[Input records]:
■ ■ ■

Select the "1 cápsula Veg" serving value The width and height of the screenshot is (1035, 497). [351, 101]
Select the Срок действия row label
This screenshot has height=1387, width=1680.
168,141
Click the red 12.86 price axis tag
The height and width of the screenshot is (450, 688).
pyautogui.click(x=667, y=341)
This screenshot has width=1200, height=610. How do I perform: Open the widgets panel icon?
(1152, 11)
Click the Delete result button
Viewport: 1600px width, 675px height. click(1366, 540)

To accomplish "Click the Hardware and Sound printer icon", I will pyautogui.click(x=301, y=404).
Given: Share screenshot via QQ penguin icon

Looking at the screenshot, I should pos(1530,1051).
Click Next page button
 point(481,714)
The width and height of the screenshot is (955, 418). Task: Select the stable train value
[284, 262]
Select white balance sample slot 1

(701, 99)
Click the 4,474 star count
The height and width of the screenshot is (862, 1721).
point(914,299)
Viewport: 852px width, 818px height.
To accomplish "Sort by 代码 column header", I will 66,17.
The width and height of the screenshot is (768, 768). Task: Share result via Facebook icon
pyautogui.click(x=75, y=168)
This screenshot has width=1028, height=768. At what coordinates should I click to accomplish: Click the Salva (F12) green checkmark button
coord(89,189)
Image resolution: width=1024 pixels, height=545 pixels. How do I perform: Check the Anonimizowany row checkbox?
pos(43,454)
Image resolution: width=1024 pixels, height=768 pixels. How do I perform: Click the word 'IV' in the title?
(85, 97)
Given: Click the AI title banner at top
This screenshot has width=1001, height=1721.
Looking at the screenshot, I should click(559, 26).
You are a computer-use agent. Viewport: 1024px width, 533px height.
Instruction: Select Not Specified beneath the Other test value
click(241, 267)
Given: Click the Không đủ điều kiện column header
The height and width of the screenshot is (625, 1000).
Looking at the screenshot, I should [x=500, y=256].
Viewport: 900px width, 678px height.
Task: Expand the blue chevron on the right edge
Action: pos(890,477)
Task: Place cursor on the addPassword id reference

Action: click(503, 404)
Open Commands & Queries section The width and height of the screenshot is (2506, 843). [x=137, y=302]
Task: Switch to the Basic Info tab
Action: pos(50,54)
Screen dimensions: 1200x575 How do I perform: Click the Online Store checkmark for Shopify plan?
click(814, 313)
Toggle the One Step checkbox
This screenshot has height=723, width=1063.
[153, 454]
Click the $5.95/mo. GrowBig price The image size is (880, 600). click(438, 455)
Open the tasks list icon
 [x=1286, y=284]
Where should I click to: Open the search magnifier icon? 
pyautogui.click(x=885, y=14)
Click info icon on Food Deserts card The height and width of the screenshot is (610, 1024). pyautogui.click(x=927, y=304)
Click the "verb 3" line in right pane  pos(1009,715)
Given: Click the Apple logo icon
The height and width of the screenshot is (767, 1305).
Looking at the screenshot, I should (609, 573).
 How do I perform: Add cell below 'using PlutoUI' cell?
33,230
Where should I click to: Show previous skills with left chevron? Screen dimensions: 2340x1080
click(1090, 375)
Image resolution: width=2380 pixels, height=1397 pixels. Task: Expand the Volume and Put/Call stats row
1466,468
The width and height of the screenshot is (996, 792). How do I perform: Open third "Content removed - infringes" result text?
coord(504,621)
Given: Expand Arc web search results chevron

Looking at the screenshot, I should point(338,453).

■ ■ ■

[Description of the task]: Whenever the word "will" appears in a line of the listing, copy out that line.

[Exercise solution]:
To accomplish "Click the Hardware and Sound printer icon", I will pyautogui.click(x=301, y=404).
To accomplish "Sort by 代码 column header", I will 66,17.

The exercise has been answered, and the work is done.